:: Dataset records ::

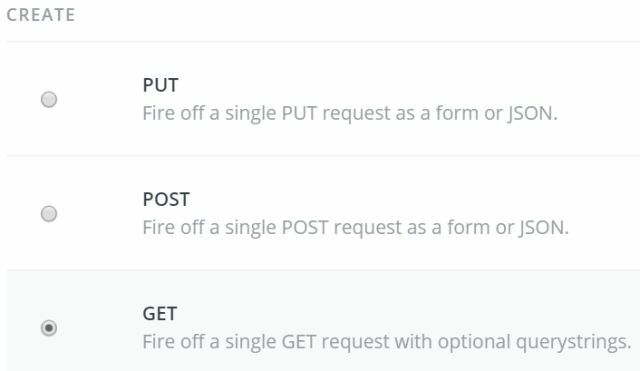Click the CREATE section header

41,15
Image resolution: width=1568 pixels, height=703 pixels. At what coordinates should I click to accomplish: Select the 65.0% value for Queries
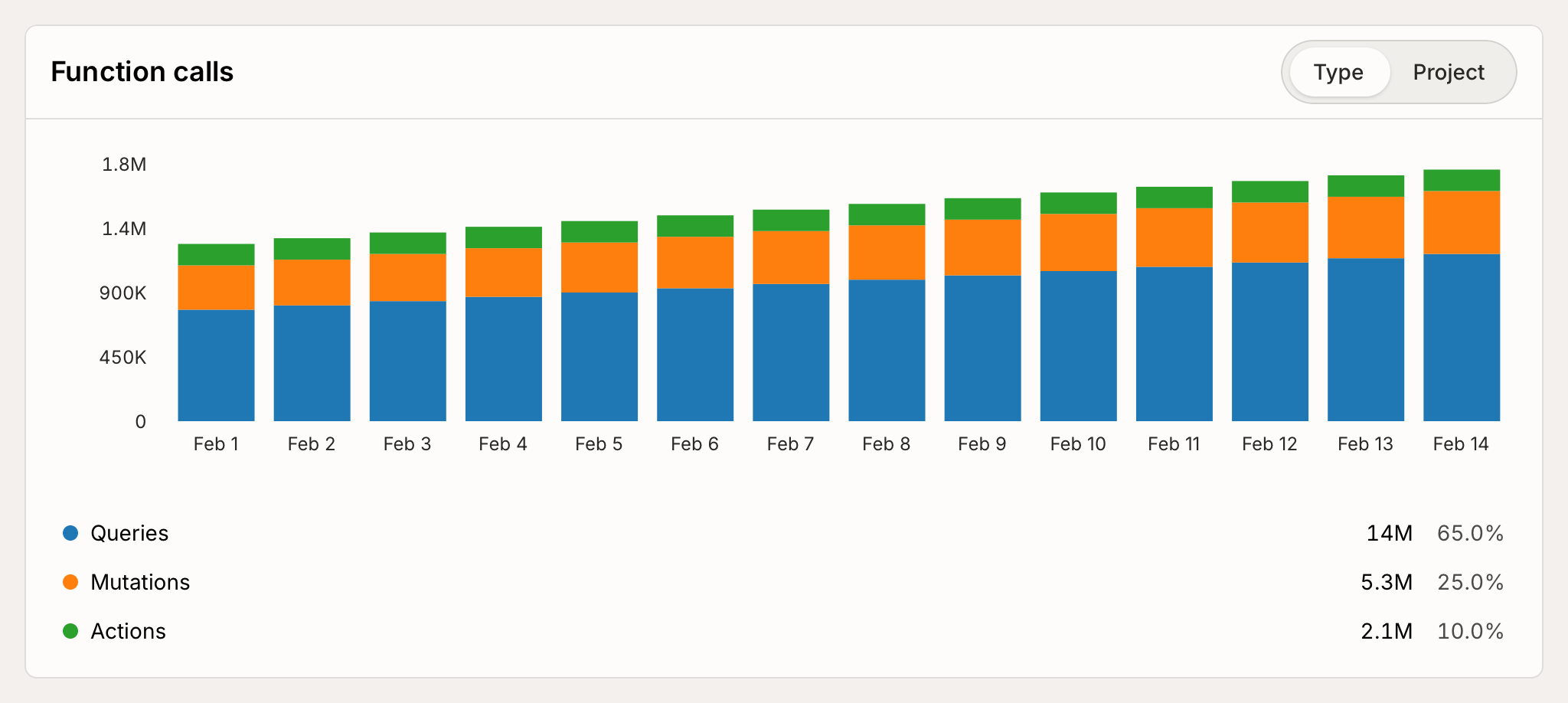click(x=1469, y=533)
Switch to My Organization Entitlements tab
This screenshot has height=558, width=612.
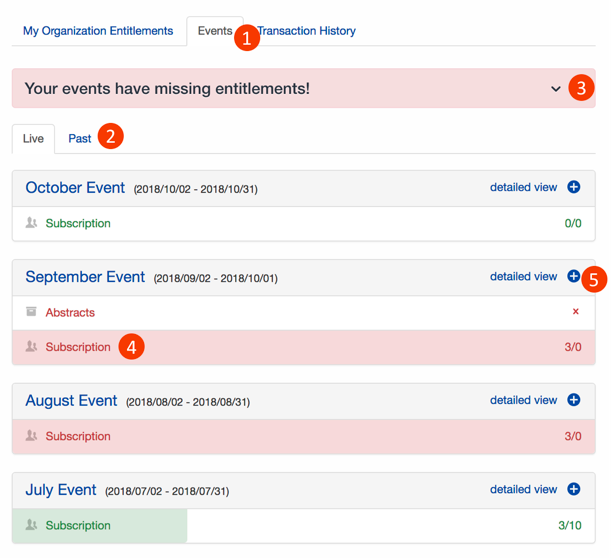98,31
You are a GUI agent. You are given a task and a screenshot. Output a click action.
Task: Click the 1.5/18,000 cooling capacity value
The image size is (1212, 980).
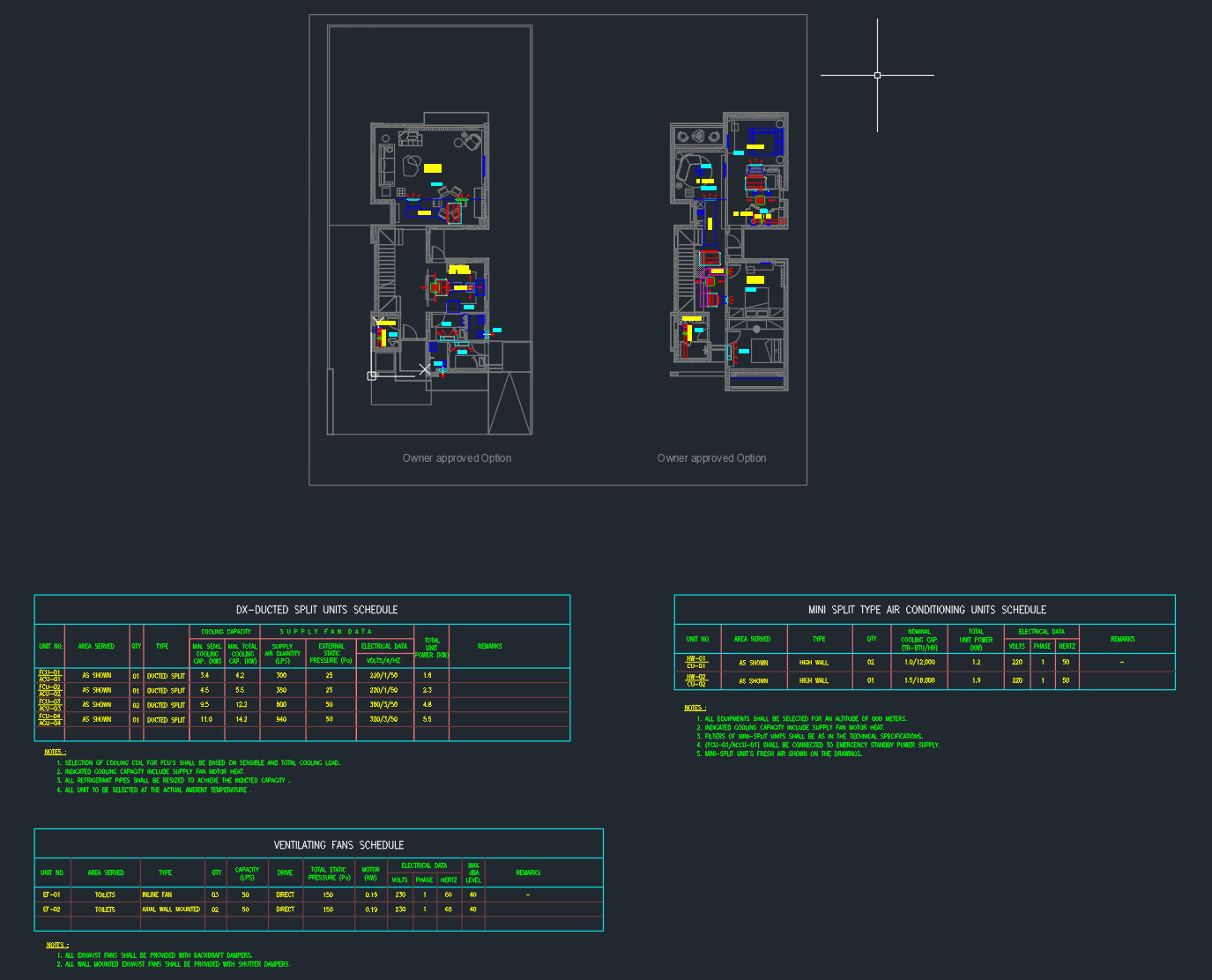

:::

**Task to complete**: Rewrite the listing above, replacing "screenshot" with "screen capture" and keeping everything else the same. Leave out the pictures.

**The answer**:
Click the CREATE section header

41,15
Image resolution: width=1568 pixels, height=703 pixels. At what coordinates should I click to accomplish: Select the 65.0% value for Queries
click(x=1469, y=533)
Switch to My Organization Entitlements tab
This screen capture has height=558, width=612.
98,31
You are a GUI agent. You are given a task and a screen capture. Output a click action.
Task: Click the 1.5/18,000 cooling capacity value
The image size is (1212, 980).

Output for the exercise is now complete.